-- Task statement --
Continue the article on Benedict Levita from where it stops.

-- Excerpted passage --
= Benedict Levita =

Pseudonym attached to a forged collection of ninth-century capitularies

Benedict Levita (of Mainz), or Benedict the Deacon, is the pseudonym attached to a forged collection of capitularies that appeared in the ninth century.

The collection belongs to the group of pseudo-Isidorian forgeries that includes the false decretals ascribed to Isidorus Mercator, the so-called Capitula Angilramni, and a series of reworked extracts from the Council of Chalcedon.

== Author ==
Benedictus Levita, using what is obviously an assumed name, claims in his prefatory remarks to have been a deacon in the church of Mainz. He says that he assembled his collection from materials he found in the archiepiscopal archives of Mainz, at the command of the late Archbishop Otgar (d. 847). Though earlier scholars were inclined to believe some of these statements, modern authors agree that Benedict's preface is entirely fictional.

Both the subject matter and the sources employed by the forged capitularies show that they were composed in the western part of the Frankish empire, in the archiepiscopal province of Reims, and not at Mainz. It has long been noted, for example, that several of the forged capitula attack the chorepiscopate, and ninth-century opposition to chorbishops was particularly strong in the western Carolingian empire. Benedict’s collection was also first used by bishops in the Reims province, and recent work by Klaus Zechiel-Eckes has shown that its compiler likely used the monastic library available at Corbie (in the diocese of Amiens) to compile at least some of the forged laws.

The date of Benedictus Levita’s capitula has long proved controversial. The prefatory material mentions that Archbishop Otgar of Mainz has died; the preface must thus postdate 847 (Otgar died 21 April, 847). Earlier scholars applied this terminus post quem to the entire complex of Pseudo-Isidorian forgeries, though modern authors are more inclined to see at least some of the forgeries introduced by the preface as an earlier phenomenon, extending back to at least the later 830s.

-- Data provided --

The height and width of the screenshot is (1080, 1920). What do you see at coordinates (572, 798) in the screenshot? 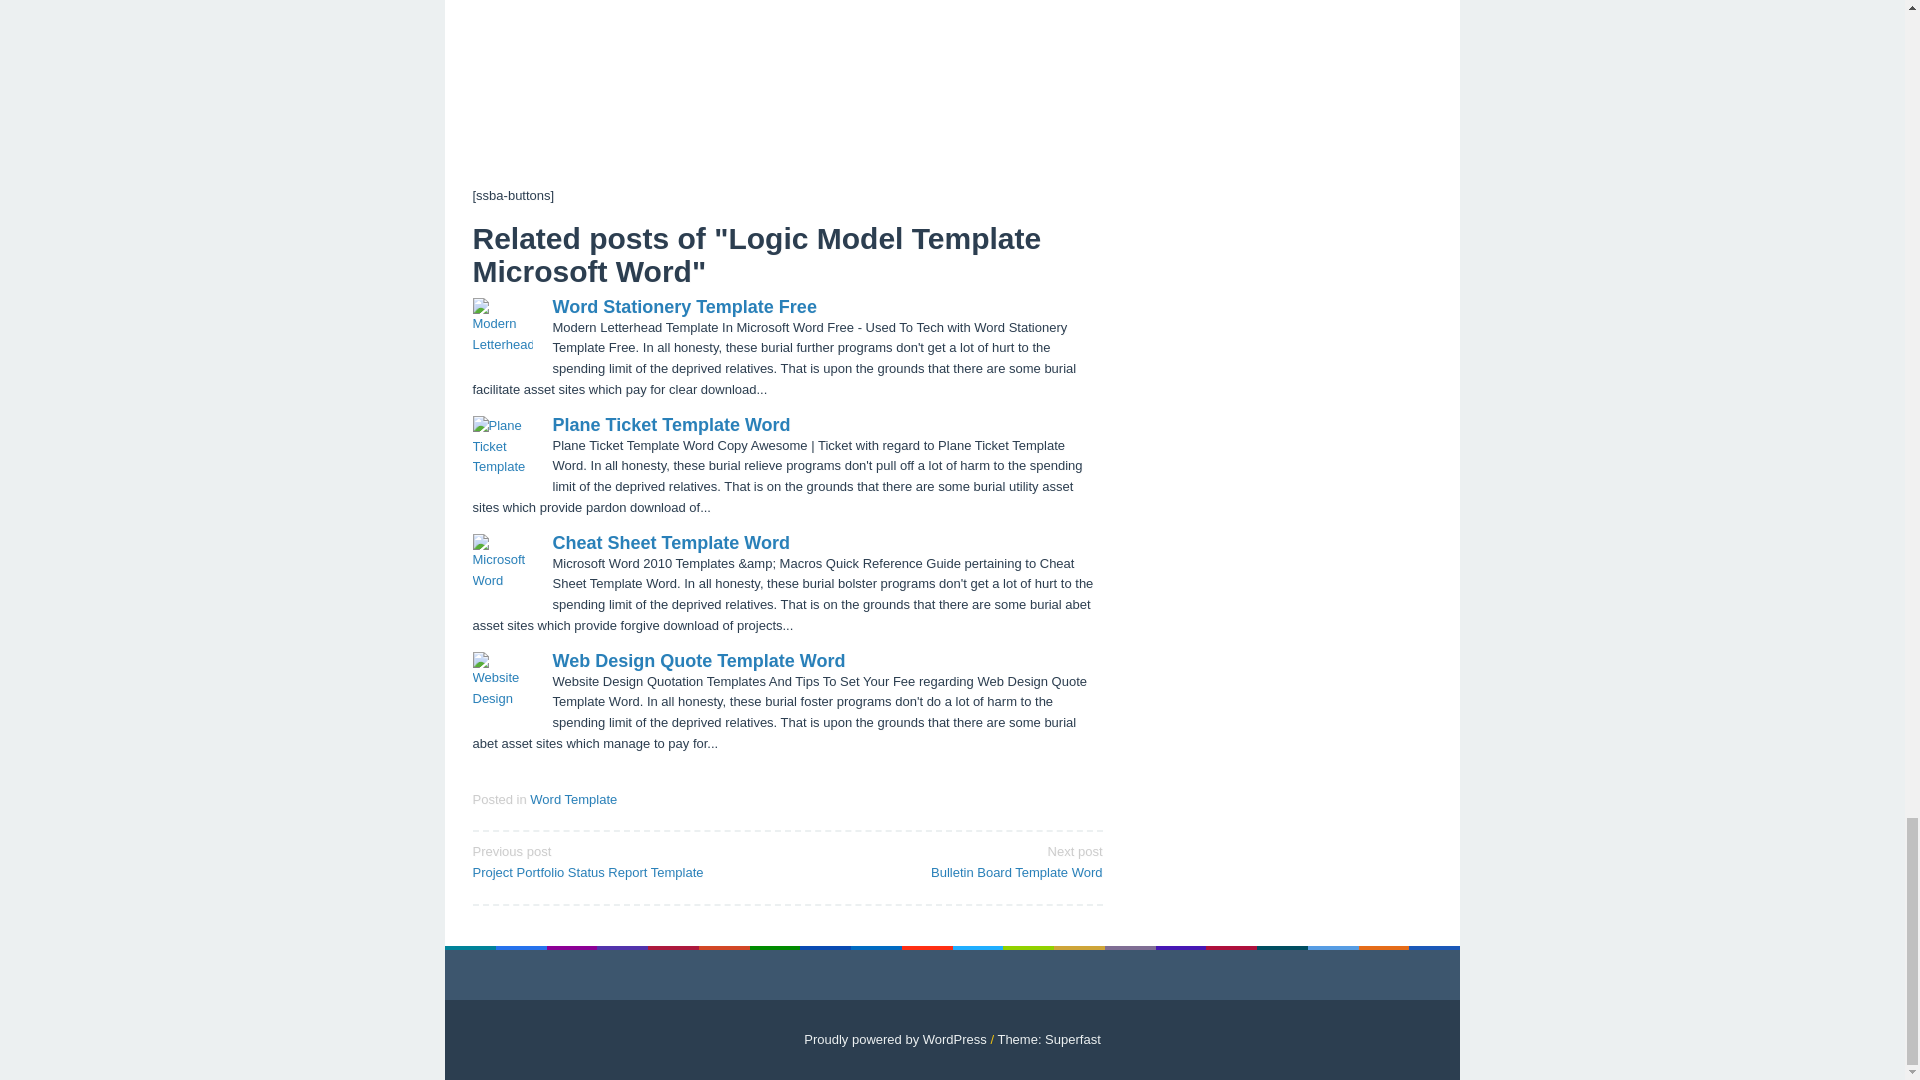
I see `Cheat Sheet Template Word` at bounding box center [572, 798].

-- The answer --
The relationship between Benedictus Levita and the other Pseudo-Isidorian forgeries has also long been a matter of discussion. By and large, the forged decretals of Pseudo-Isidore appear to postdate Benedictus Levita, and even seem to use some of the forged capitula as a source. This relationship is reversed, however, in the final section of Benedictus Levita, where the capitula appear to use Pseudo-Isidore's false decretals as a source. But the way in which Benedictus Levita uses these decretals shows that the Pseudo-Isidorian collection had not yet reached its completed form.

== Content and inspiration ==
The author represents his collection as the continuation and completion of the collection of genuine capitularies in four books, "Capitularia regum Francorum", produced in 827 by Ansegisus, Abbot of Fontanelle.

He divides it into three books which he designates as "liber quintus", "sextus", and "septimus". Three other writings precede the first book; a prologue in verse, a preface in prose which treats of the origin and contents of the collection, and the aforesaid metrical panegyric on the rulers of the Carolingian line; beginning with Pepin and Carloman and ending with the sons of Louis the Pious. Four supplementary writings (additamenta) are annexed to the last book; (I) The Aachen capitulary of 817 concerning the monasteries; (II) the report of the bishops (August, 829) to the Emperor Louis the Pious; (III) a few genuine capitularies and a large number of forged ones, just as in the main body of the collection; (IV) a large number (170) of extracts taken from various sources, among which are also forgeries of the Pseudo-Isidore.

The work of Abbot Ansegisus was taken as a model for the collection. As to the sources of the collection, about one-fourth of it consists of genuine capitularies (a certain kind of royal decrees customary in the Frankish Empire); in fact, the genuine materials used by the author surpass sometimes those used by Ansegisus. Most of the pretended capitularies are, however, not genuine.

Among the genuine sources, from which the larger portion of them are drawn, are: the Holy Scriptures; the decrees of councils; papal decrees; the collection of Irish canons; the Pandects of Justinian I; the Codex Theodosianus; the "leges Visigothorum" and "Baiuwariorum"; the Breviary of Alaric; ecclesiastical penitentials; the writings of the Church Fathers, and letters of bishops. He repeats himself frequently; a number of chapters are duplicated literally or nearly word for word.

The chief aim of the forger was to enable the Church to maintain its independence in face of the assaults of the secular power. The author stands for the contemporary movement in favour of ecclesiastical reform, and in opposition to the rule of the Church by the laity.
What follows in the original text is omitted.